CNA Financial Corp., the insurer controlled by Loews Corp., is looking to sell its payout annuities business to focus on property and casualty coverage, three people with knowledge of the matter said.
CNA is working with Morgan Stanley to find buyers for the unit, which makes payments to retirees and people injured in accidents, said the people, who asked not to be identified because the matter is not public. The business could fetch about $500 million, two people said.
Insurers are exiting businesses including life coverage and annuities that are struggling when interest rates are low. Allstate Corp. said in July that it will stop issuing fixed annuities at the end of this year, and Sun Life Financial Inc. in August sold its U.S. annuity business for $1.35 billion.
Jennifer Martinez-Roth, a spokeswoman for Chicago-based CNA, declined to comment on the potential sale as did Mary Claire Delaney, a spokeswoman for Morgan Stanley.

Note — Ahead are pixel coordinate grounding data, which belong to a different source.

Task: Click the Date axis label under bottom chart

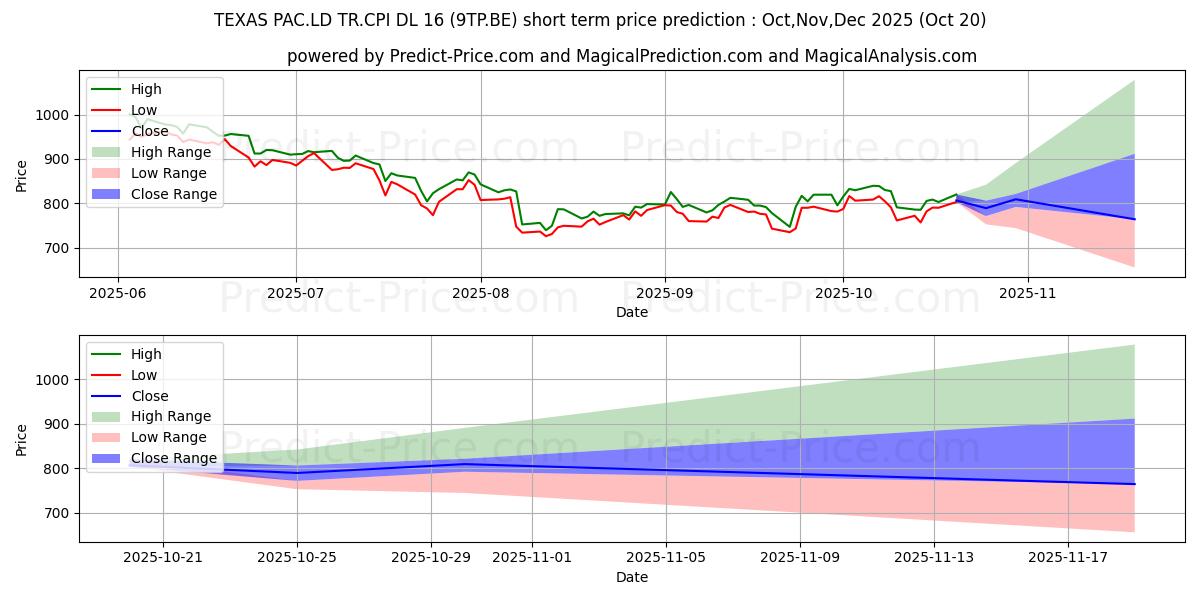Action: click(x=632, y=578)
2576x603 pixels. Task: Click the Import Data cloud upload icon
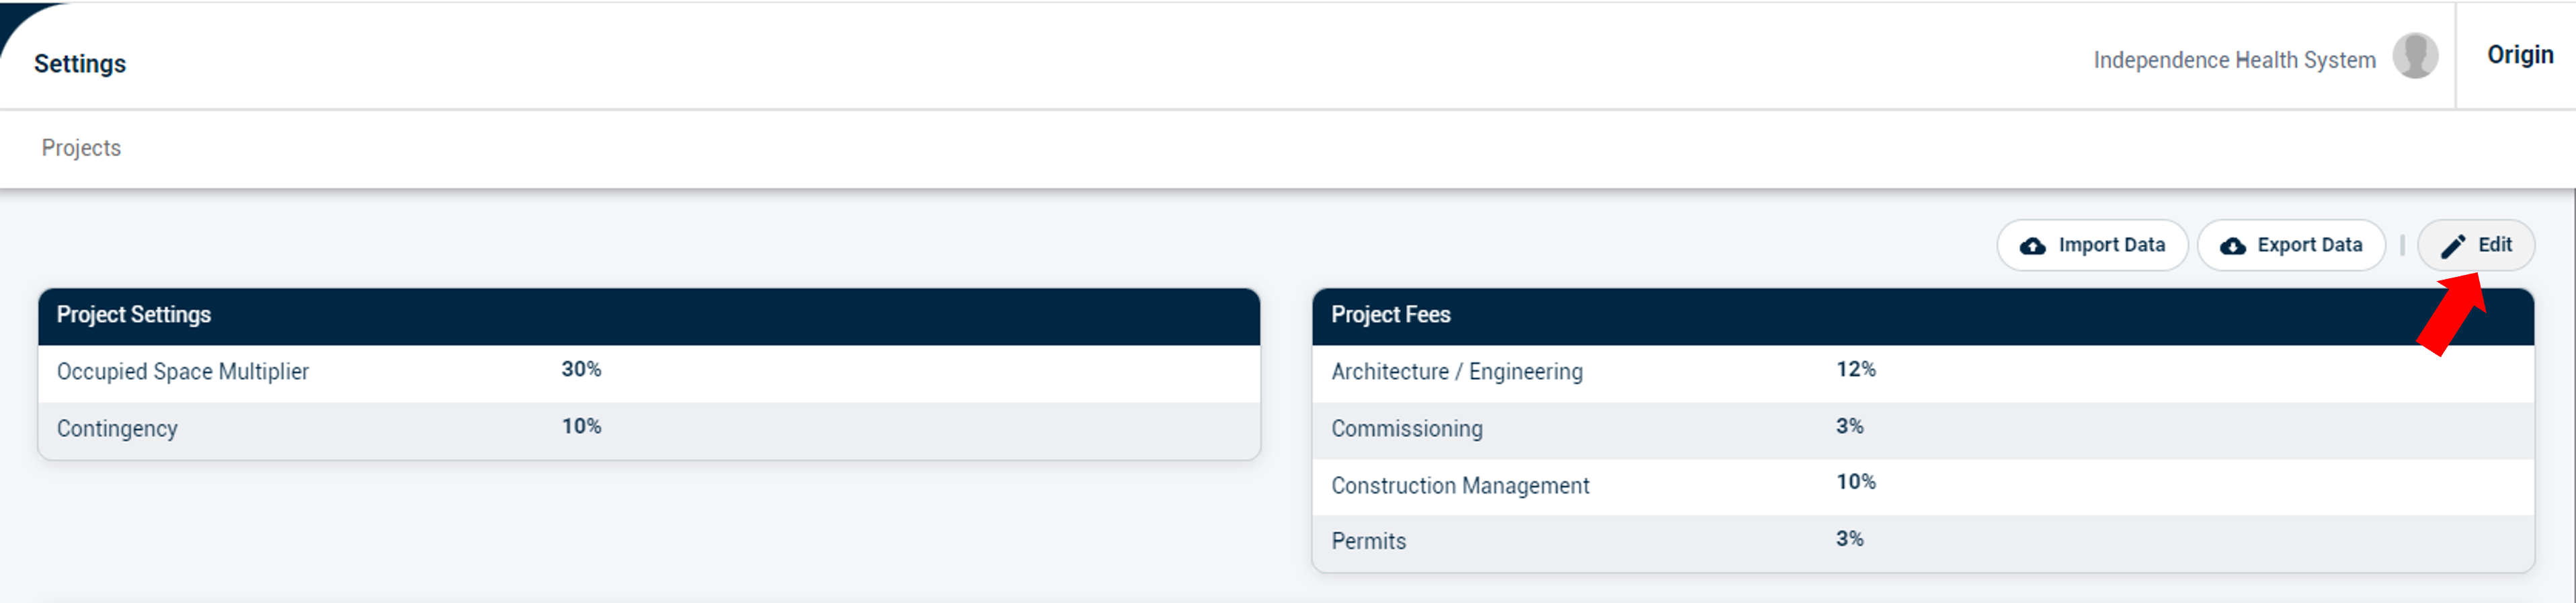coord(2032,246)
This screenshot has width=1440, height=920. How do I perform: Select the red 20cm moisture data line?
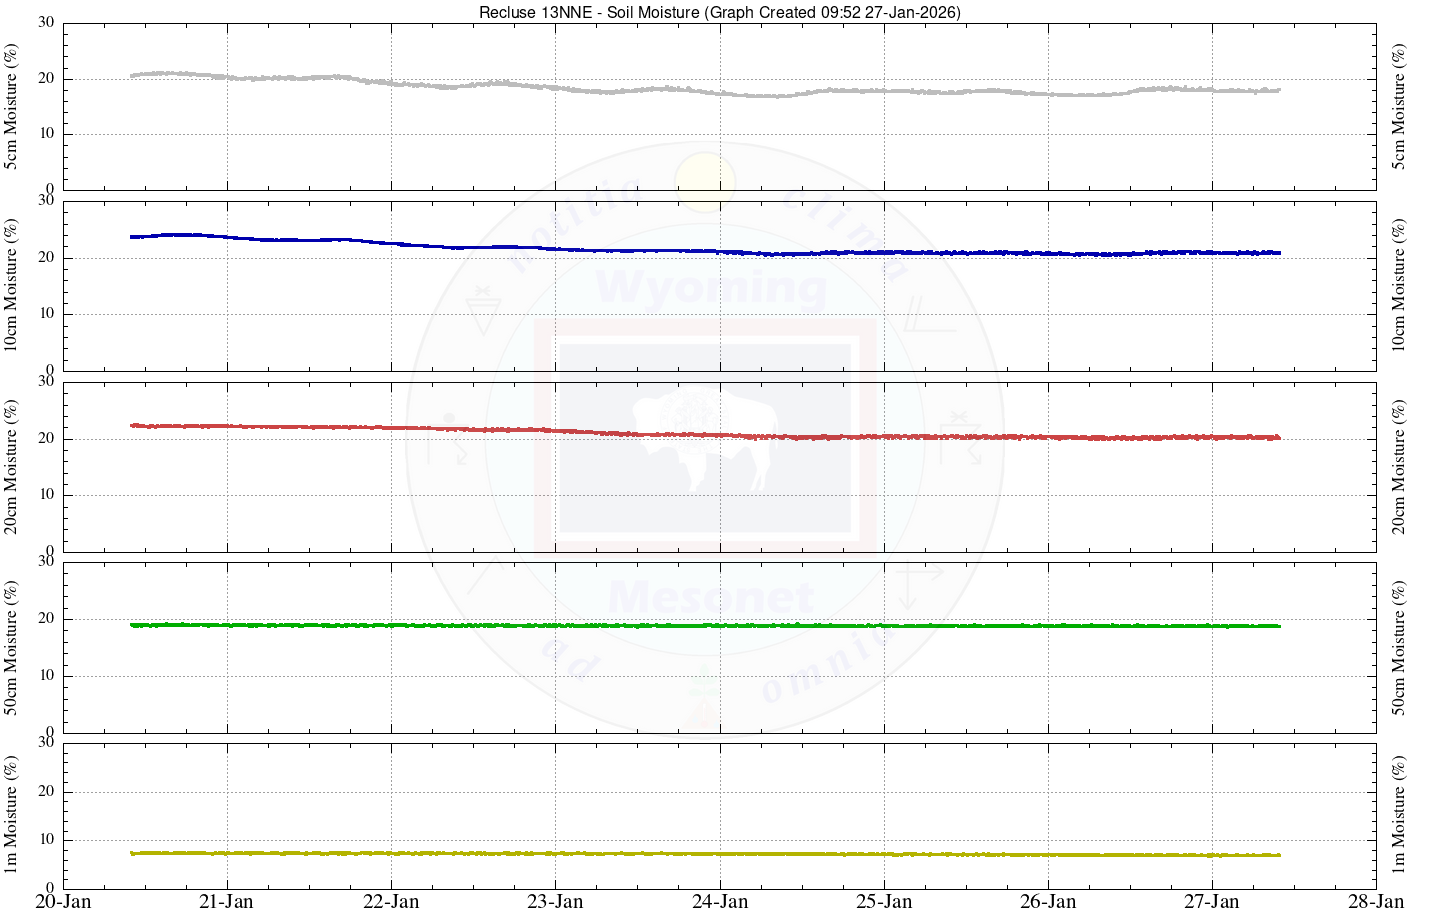(x=700, y=435)
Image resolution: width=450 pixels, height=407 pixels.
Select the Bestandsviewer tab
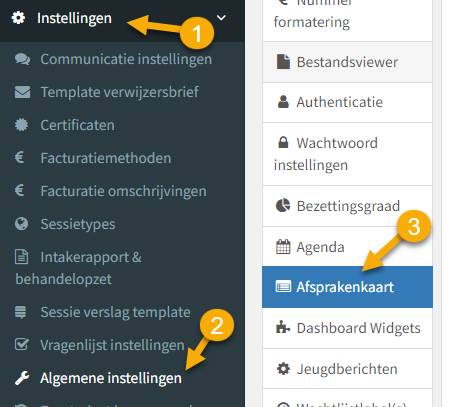pos(347,62)
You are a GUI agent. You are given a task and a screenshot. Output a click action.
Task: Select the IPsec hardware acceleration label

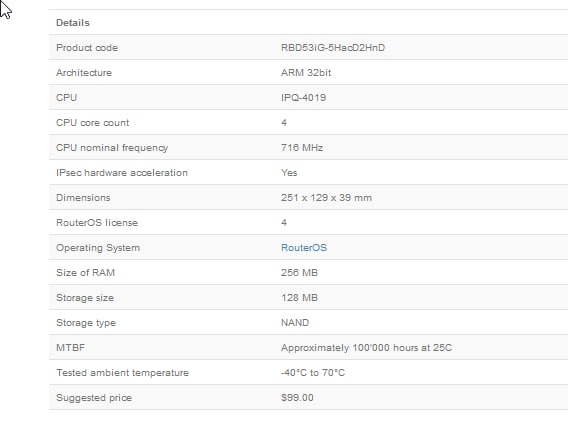coord(122,172)
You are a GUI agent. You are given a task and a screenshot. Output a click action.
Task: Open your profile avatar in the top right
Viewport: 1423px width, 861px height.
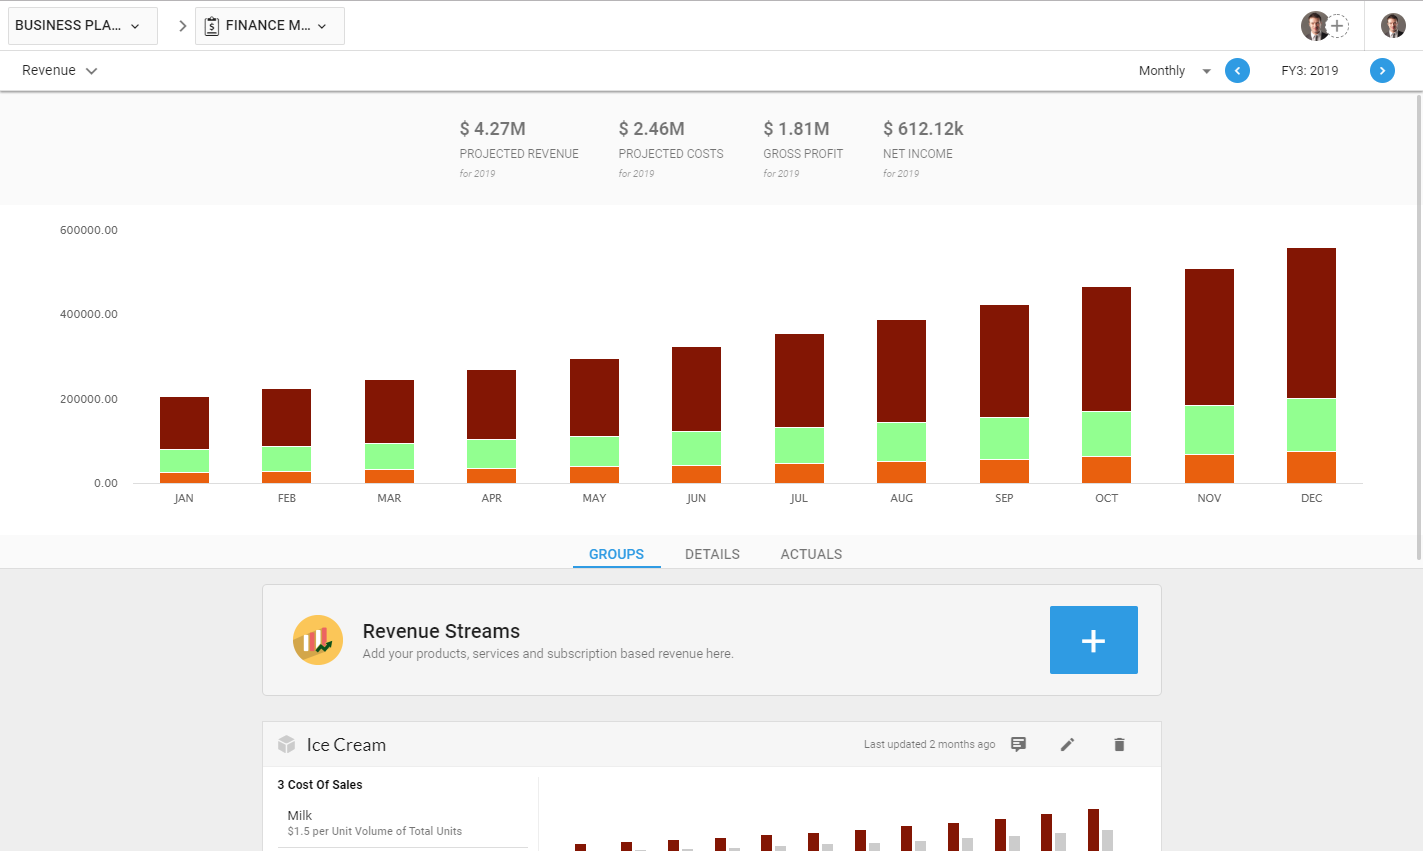[x=1393, y=25]
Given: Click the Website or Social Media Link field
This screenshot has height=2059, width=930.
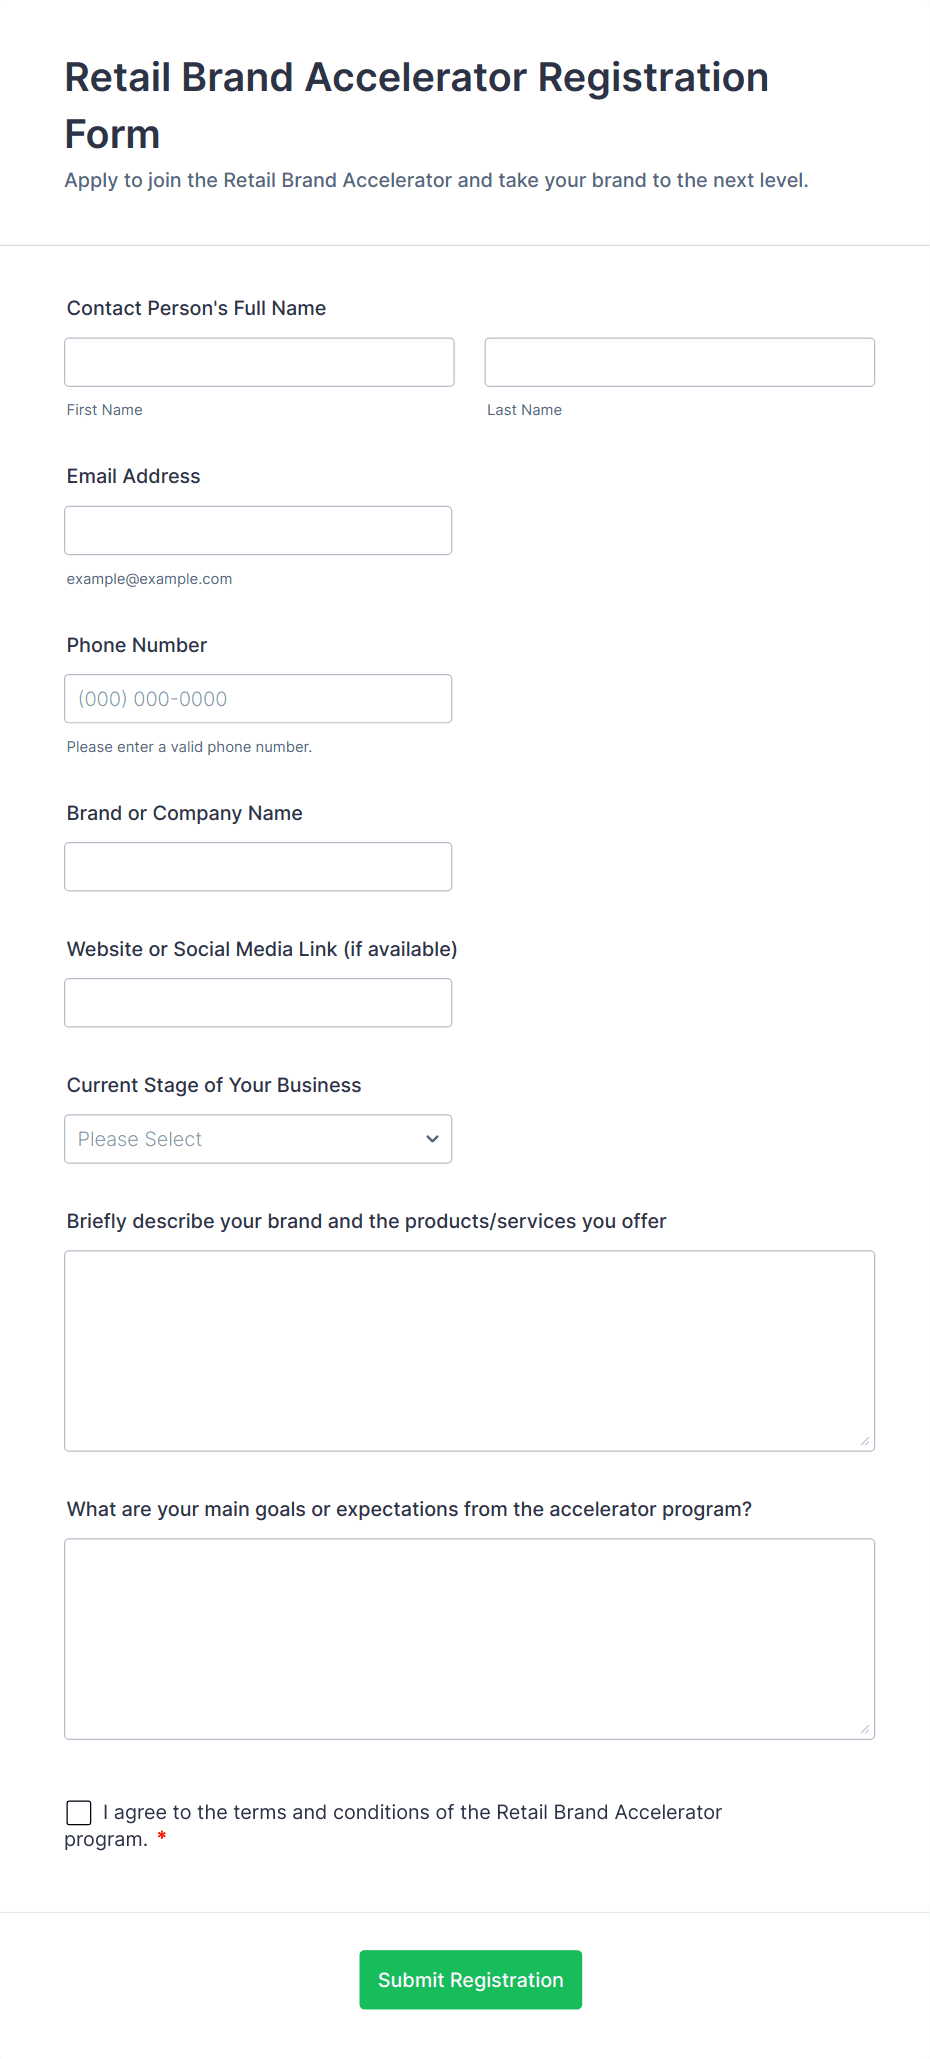Looking at the screenshot, I should point(258,1003).
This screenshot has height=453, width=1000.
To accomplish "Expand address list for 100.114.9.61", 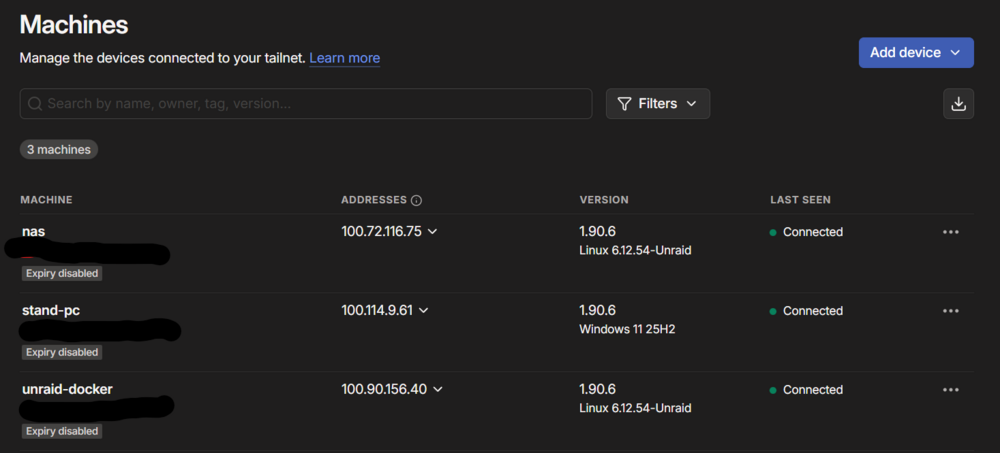I will (423, 311).
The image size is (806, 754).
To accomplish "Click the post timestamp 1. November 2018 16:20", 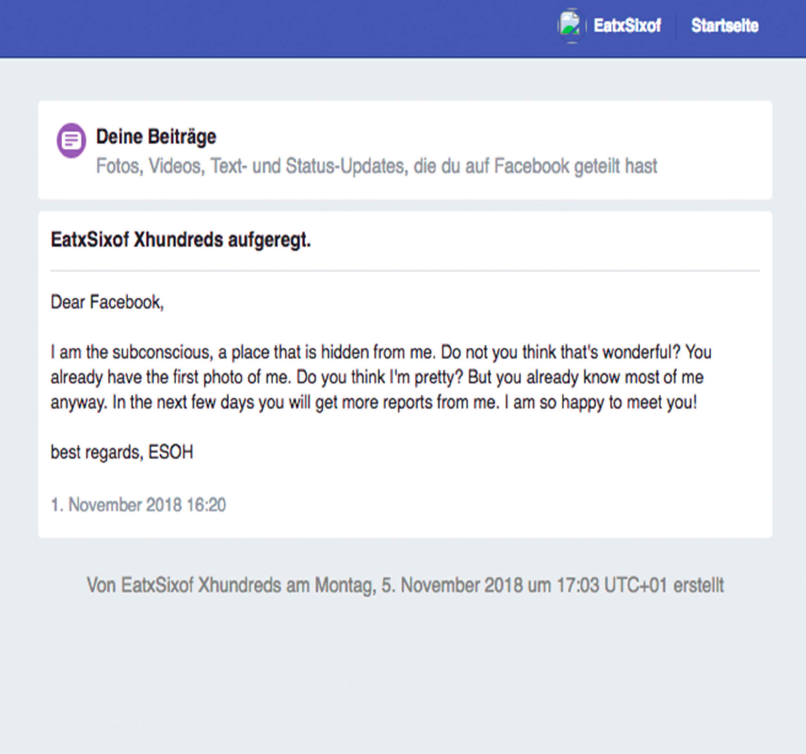I will pyautogui.click(x=138, y=505).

The unit had net reserves of about $2.6 billion at the end of June, according to CNA’s second-quarter report. It hasn’t been adding new business for at least 9 years, D. Craig Mense, CNA’s chief financial officer, said during an investor conference in May, according to a transcript of the event.
“Performance had been a drag on the results,” Mense said.
Apollo Global Management LLC, Guggenheim Partners LLC are among private-equity firms have been seeking to buy annuities in recent years, betting they can wring more profits from them than the insurers.
Loews, the New York company run by the Tisch family that controls insurance, energy and hospitality businesses, owns about 90 percent of CNA’s common stock, according to data compiled by Bloomberg.